O presidente Luiz Inácio Lula da Silva convocou, na noite de quarta-feira (29), uma reunião de emergência no Palácio da Alvorada, em Brasília, com os líderes do governo no Congresso. O encontro, que também contou com a presença do advogado-geral da União, Jorge Messias, ocorreu horas após a rejeição do nome de Messias pelo Senado para uma vaga no Supremo Tribunal Federal (STF). O Palácio da Alvorada, residência oficial da Presidência da República, foi palco das discussões sobre os próximos passos do governo.

Durante a deliberação, integrantes da administração federal propuseram uma resposta contundente a Davi Alcolumbre.
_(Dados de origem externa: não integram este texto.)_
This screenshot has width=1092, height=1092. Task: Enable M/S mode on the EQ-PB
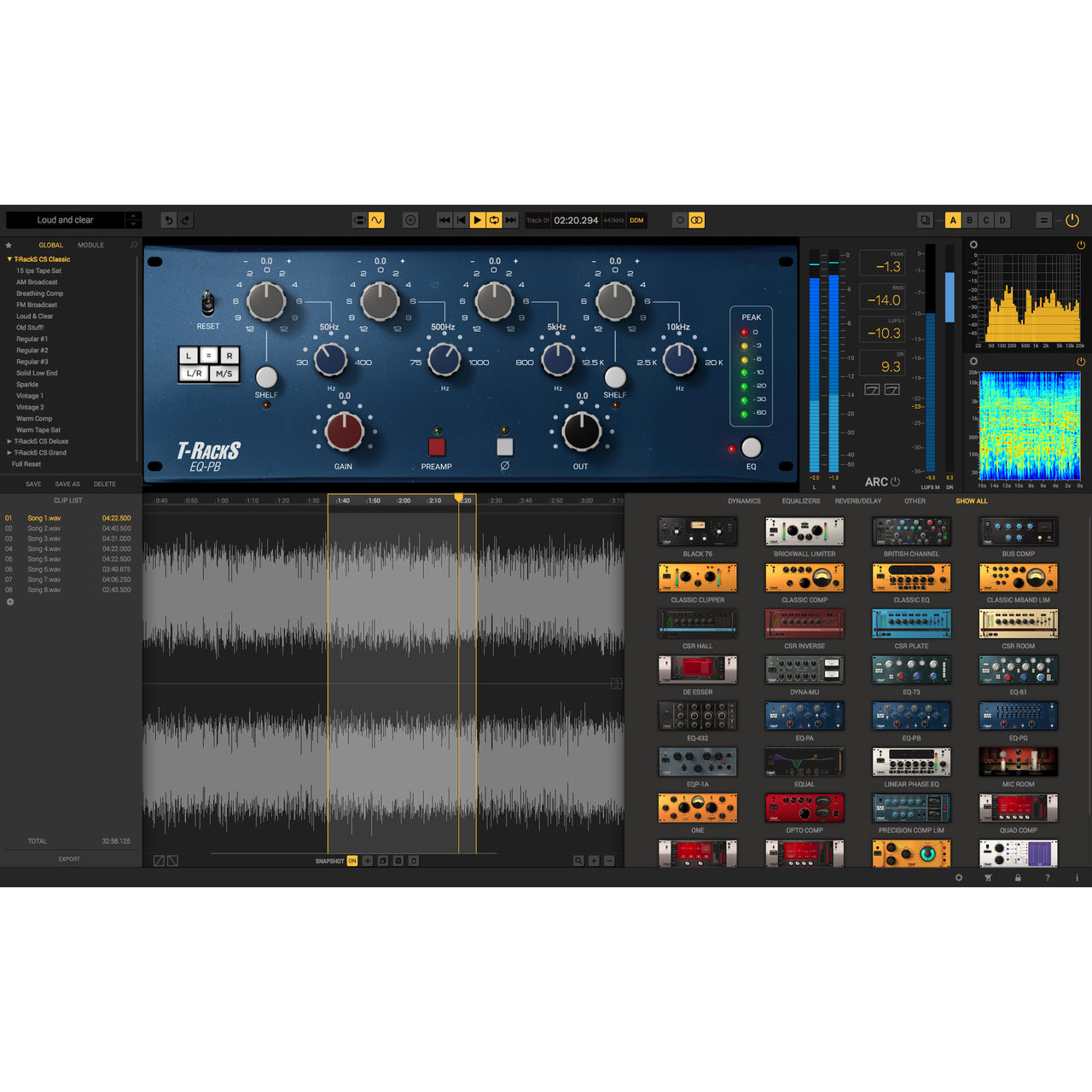point(224,372)
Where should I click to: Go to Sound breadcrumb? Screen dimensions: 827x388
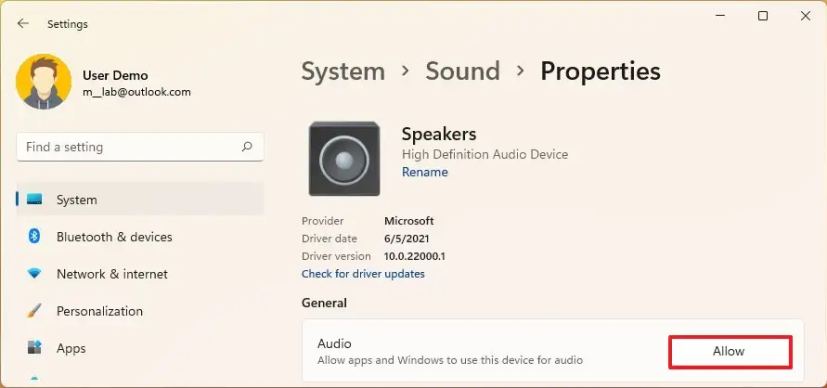click(463, 71)
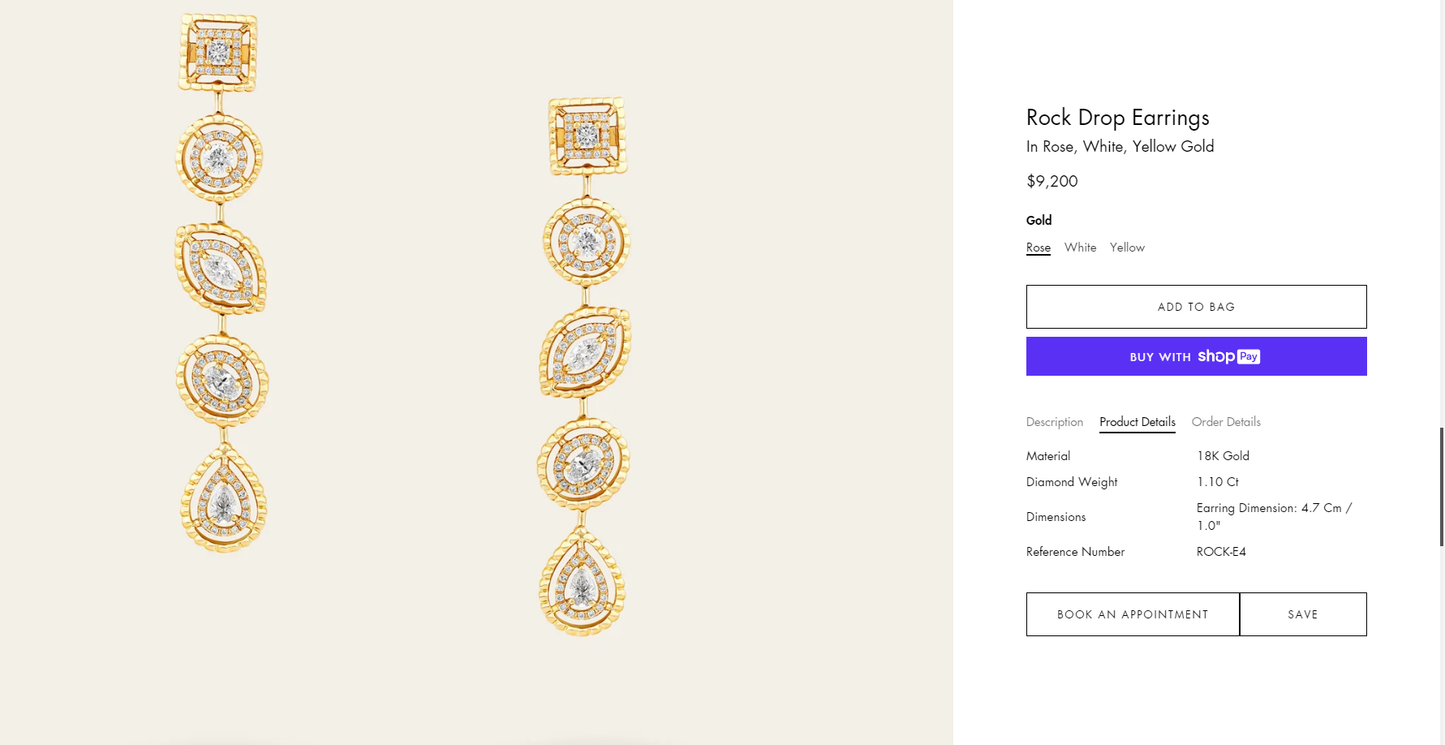Screen dimensions: 1445x745
Task: Click the Rock Drop Earrings title
Action: click(1118, 118)
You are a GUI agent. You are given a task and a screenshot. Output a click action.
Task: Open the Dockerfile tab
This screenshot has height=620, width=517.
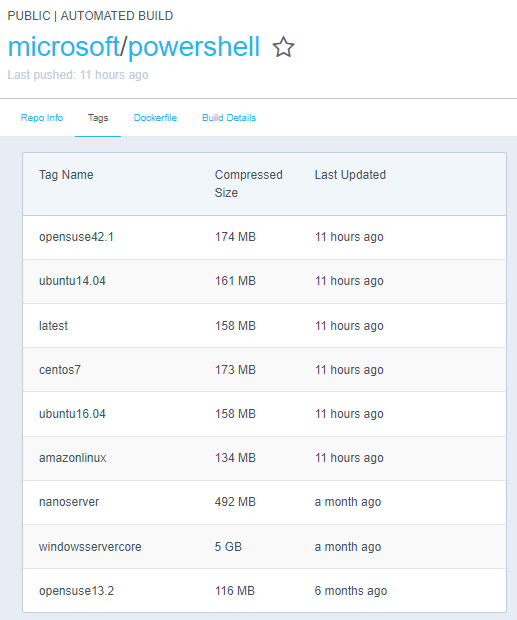[155, 118]
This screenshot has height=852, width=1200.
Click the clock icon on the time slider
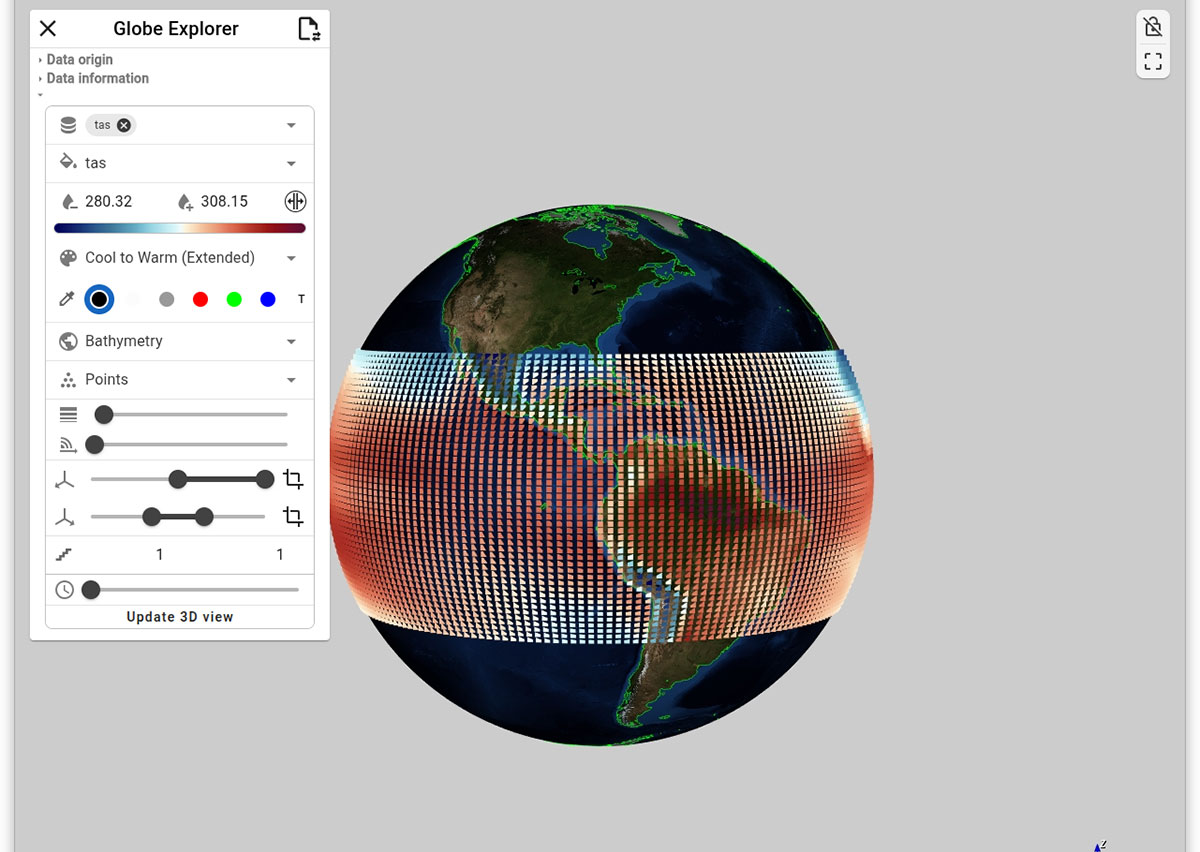[x=65, y=589]
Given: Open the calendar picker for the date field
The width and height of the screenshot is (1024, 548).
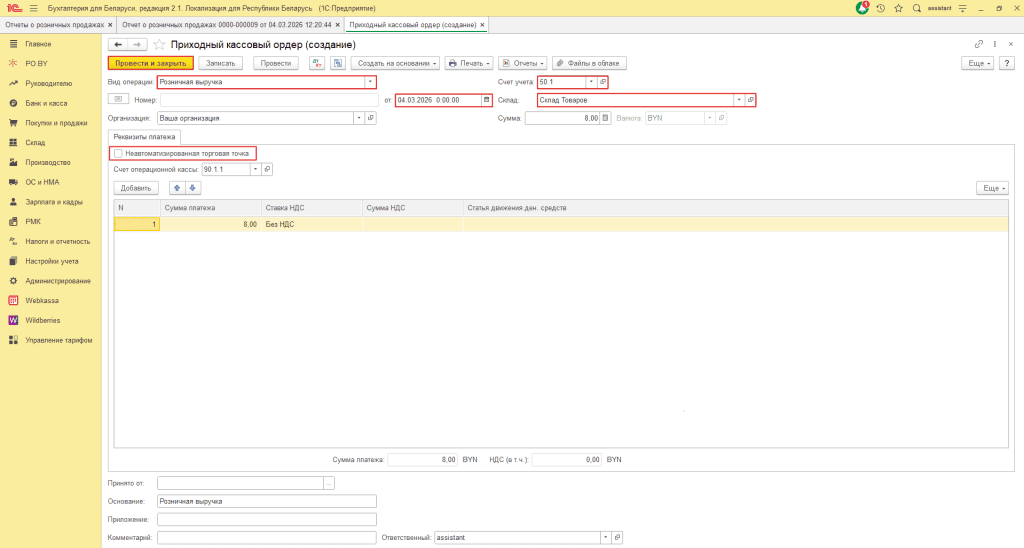Looking at the screenshot, I should (487, 100).
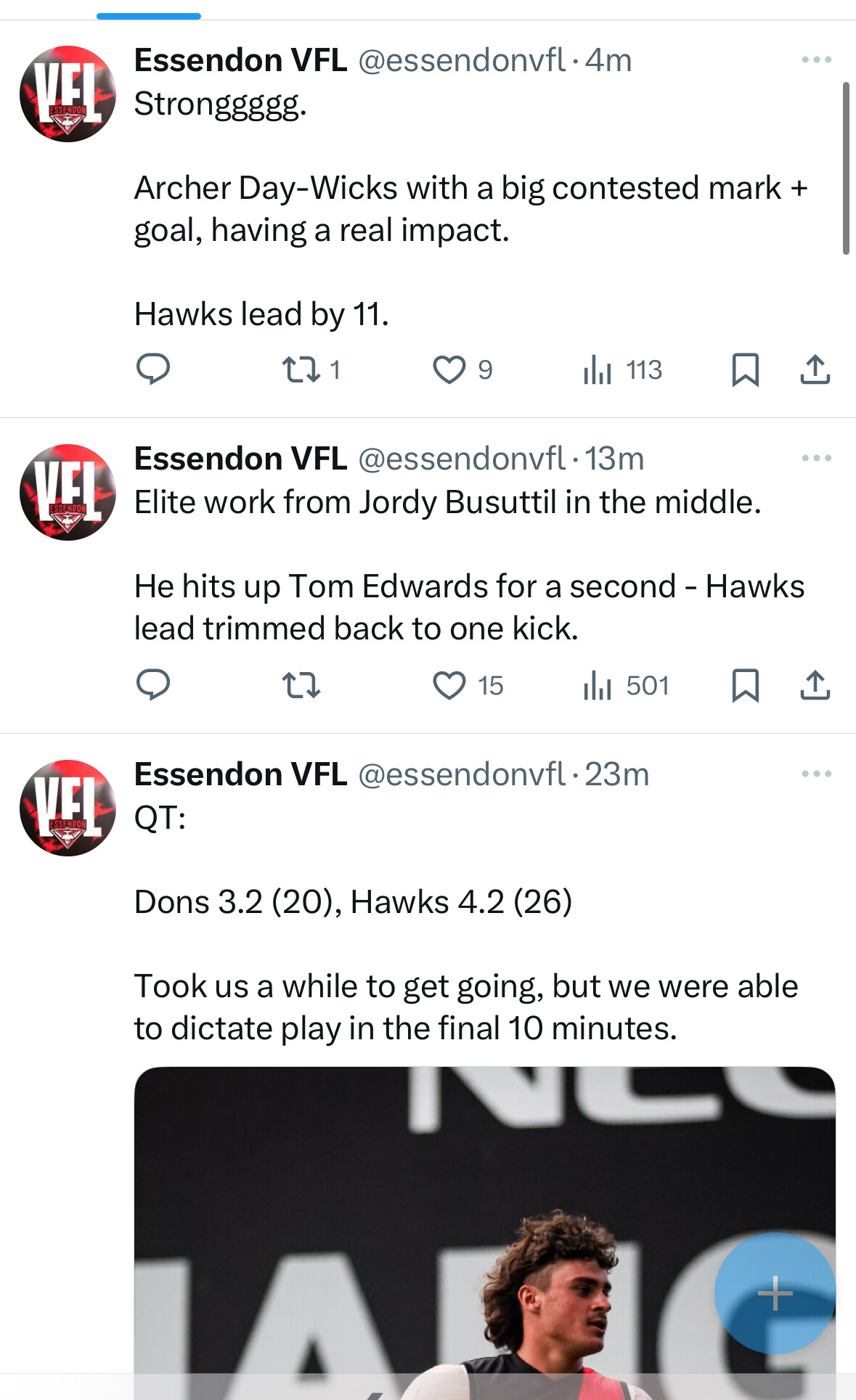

A sugestão que ganhou força foi a exoneração de aliados do presidente do Senado que atualmente ocupam posições estratégicas no Poder Executivo. A iniciativa visa demonstrar insatisfação com a articulação que levou à derrota do nome de Messias.

As primeiras exonerações são aguardadas já para esta quinta-feira (30), conforme aponta um ministro próximo ao presidente. Alcolumbre detém considerável influência em diversos cargos comissionados, tanto em estatais quanto em autarquias federais. Ele é amplamente apontado como o principal articulador por trás da rejeição do nome do advogado-geral da União.

Desde a aposentadoria do ministro Luís Roberto Barroso, que ocorreu em outubro de 2025, o presidente do Senado tem defendido abertamente o nome de Rodrigo Pacheco para a Suprema Corte. Contudo, o presidente Lula não demonstrou disposição em abrir mão da prerrogativa da indicação, que seria a terceira em seu atual mandato, priorizando um nome de sua própria confiança.

A relação entre o governo e Davi Alcolumbre é considerada rompida, segundo informações apuradas. Entre os membros do governo, cresce o desejo de que o próprio presidente da República se engaje ativamente para derrotar candidatos aliados do senador amapaense em seu estado natal, Amapá, nas próximas eleições, marcando um novo capítulo na dinâmica política entre o Executivo e o Legislativo.